Global de-carbonization has led to a number of international initiatives to promote renewable energy technology for electricity generation. Wind and Solar Photovoltaic (PV) are the among those recourses that have been experiencing substantial growth. Wind energy has seen an exponential growth in the last two decades. However, PV has seen comparatively slower growth as the cost was high during the last decade. In recent past, the decreasing costs of PV technologies have led to the rapid deployment of PV generation around the world. This certainly will help to reduce the green house gas emission level; however, might raise the network operational issues which have never been encountered before.
Until recently, emission tax initiatives and lower cost for utility-scale PV has increased the transmission level PV installation to the existing power grid of USA, Canada, China, India, Germany and others. High PV penetrations might lead to the reduction of conventional power generation near to the load centre, hence; increase the long distance power transfer along the grid. Moreover, conventional generators are replaced with zero inertial generators; resulting into overall reduction of system inertia. Therefore, the remaining conventional generators in the system have to carry the extra burden of network support, could cause rotor angle instability problem, on particular low-frequency oscillation. Low-frequency oscillations of 0.1 Hz to 2 Hz are inherent phenomena in large interconnected system. Sustain oscillations of these frequency range could lead to the wide-spread blackout of the system which have been encountered throughout the history of the power system.
With this in consideration, this thesis is aimed to identify how and which way the increased penetration of PV could influence the low-frequency oscillations of the system.

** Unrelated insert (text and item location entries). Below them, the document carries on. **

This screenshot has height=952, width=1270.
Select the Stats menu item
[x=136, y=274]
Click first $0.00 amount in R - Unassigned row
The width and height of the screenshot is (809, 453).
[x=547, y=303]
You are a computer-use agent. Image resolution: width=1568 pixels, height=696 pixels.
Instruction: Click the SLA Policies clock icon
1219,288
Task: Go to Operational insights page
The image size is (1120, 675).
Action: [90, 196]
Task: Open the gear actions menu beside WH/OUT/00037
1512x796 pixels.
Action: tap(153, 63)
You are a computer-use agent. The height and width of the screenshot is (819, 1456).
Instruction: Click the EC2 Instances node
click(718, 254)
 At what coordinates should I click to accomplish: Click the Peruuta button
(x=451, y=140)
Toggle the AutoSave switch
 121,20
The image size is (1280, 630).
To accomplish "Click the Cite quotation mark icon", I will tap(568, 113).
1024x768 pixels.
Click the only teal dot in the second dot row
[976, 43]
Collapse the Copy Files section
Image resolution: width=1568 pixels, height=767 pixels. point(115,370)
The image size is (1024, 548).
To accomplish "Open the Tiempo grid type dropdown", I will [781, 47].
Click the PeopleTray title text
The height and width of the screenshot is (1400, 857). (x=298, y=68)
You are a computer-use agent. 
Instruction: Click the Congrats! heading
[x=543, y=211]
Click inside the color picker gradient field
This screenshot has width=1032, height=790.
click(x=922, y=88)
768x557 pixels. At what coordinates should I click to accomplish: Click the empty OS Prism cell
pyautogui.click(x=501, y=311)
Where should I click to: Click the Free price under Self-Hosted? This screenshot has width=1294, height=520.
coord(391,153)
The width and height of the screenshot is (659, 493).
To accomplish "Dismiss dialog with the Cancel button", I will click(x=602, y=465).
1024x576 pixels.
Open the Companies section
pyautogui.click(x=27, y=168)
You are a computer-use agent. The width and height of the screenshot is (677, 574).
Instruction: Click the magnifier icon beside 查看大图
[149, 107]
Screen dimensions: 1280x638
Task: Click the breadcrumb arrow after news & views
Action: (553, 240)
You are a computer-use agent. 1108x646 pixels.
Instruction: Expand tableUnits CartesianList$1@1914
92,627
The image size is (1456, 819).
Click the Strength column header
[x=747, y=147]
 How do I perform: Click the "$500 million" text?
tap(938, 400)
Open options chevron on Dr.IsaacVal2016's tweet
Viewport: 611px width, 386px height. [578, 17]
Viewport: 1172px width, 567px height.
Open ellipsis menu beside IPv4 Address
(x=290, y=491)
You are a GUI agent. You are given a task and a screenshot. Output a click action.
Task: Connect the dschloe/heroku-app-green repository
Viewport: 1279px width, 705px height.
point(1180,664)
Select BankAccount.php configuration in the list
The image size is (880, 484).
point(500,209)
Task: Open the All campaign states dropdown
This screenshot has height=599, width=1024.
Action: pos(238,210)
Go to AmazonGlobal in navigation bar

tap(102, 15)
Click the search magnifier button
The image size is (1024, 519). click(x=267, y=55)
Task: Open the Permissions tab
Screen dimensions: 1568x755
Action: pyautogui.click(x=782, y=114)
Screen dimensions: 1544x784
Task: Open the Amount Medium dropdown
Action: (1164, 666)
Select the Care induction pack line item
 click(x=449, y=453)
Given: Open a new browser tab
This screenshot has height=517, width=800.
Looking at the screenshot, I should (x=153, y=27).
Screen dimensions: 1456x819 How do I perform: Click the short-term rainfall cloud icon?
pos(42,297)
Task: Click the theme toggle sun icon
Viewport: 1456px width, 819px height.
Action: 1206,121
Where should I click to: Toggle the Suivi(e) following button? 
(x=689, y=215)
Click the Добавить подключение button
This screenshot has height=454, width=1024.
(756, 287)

A systematic approach based on the comparison of equivalent synchronous generators and PV is proposed here to identify the effect of PV on the low-frequency oscillation of the system. The analysis has been conducted on the benchmark test systems for low-frequency oscillation studies and found that at critical system condition, PV generator brings more angular separation among the generators as compared to the equivalent synchronous generator at the same location. The physical difference between PV and equivalent synchronous generators could be the key factor to influence the low-frequency oscillation during the critical system conditions. The research work is extended to develop a suitable control strategy so that the large-scale PV could participate in network support to enhance the damping of low-frequency oscillations.
A supplementary wide-area damping controller is developed for PV converter such that the effective grid support by these generations has increased. The design scheme has a centralized structure comprising a supplementary wide-area controller (WAC) on the reactive power controller of PV to stabilize the critical inter-area oscillations. The robust version of LQG technique, minimax-LQG, has been employed for designing such controller considering the variability and uncertainty of the system. Even though the designed controller is robust enough with desirable performance, often power industries prefer simple lead-lag based robust controller as the industries are more familiar with this type. From this perception, this thesis has proposed a convex optimization based lower order PV-WAC for inter-area oscillation damping. The results obtained in different system configuration indicate that the oscillatory stability of the system is certainly improved with the designed damping controller.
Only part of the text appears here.